Lo que los científicos llaman
“neuroplasticidad”, para Ian Bradley, de 21 años, tiene otro nombre: esperanza. Cuando
ingresó en la escuela secundaria, a duras penas podía leer y tenía la
ortografía de un niño de cuarto grado. “Pensaba que era un tonto”, dice. Su
madre, Mary, lo ayudó a terminar la primaria dedicando cuatro horas todas las
noches a leerle los libros de texto y a anotar en un cuaderno las respuestas
que él daba a las preguntas de la tarea.
Entonces el padre de Ian descubrió la Escuela
Arrowsmith, en Toronto. Su fundadora, Barbara Arrowsmith Young, alguna vez fue
una estudiante con serias dificultades de aprendizaje que le impedían comprender
lo que leía o lo que la gente le decía. Esto la llevó a inventar ejercicios
mentales para ayudar a su cerebro a readiestrarse y aprender, y así logró
superar esos escollos. Posteriormente ideó más ejercicios del mismo tipo para
ayudar a superar problemas de aprendizaje a otras personas.

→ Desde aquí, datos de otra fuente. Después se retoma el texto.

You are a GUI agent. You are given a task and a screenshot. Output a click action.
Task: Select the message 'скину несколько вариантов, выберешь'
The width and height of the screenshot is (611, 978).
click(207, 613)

Ian pasó tres años en la Escuela Arrowsmith, haciendo
una y otra vez ejercicios cognoscitivos, como trazar letras y relacionar
símbolos. “Era difícil y muy agotador”, cuenta. Sin embargo, al final podía
leer como un alumno de segundo año de secundaria. Hoy día, recién egresado del
bachillerato con excelentes calificaciones, tiene la mira puesta en una carrera
como piloto de avión. “Antes mi panorama era sombrío”, señala. “Ahora mis
posibilidades son infinitas”.
Los recientes hallazgos sobre el cerebro
ofrecen enormes esperanzas a muchas personas; por ejemplo, a las víctimas de
apoplejía que tienen que afrontar la pérdida de funciones cerebrales; a quienes
padecen dolores crónicos, y a los niños y adolescentes que presentan
dificultades de aprendizaje. “Apenas estamos conociendo los mecanismos por
medio de los cuales el cerebro puede cambiar, y cómo ciertas zonas de este
órgano pueden asumir nuevas funciones”, afirma el doctor Andrés Lozano, uno de
los neurocirujanos que le salvaron la vida a Howard Rocket.
Hoy,
médicos e investigadores empiezan a comprender que, a fin de cuentas, aquel
voluntarioso empresario de Toronto tenía razón: los ejercicios repetidos, tanto
mentales como físicos, pueden cambiar el cerebro... y la vida de las personas.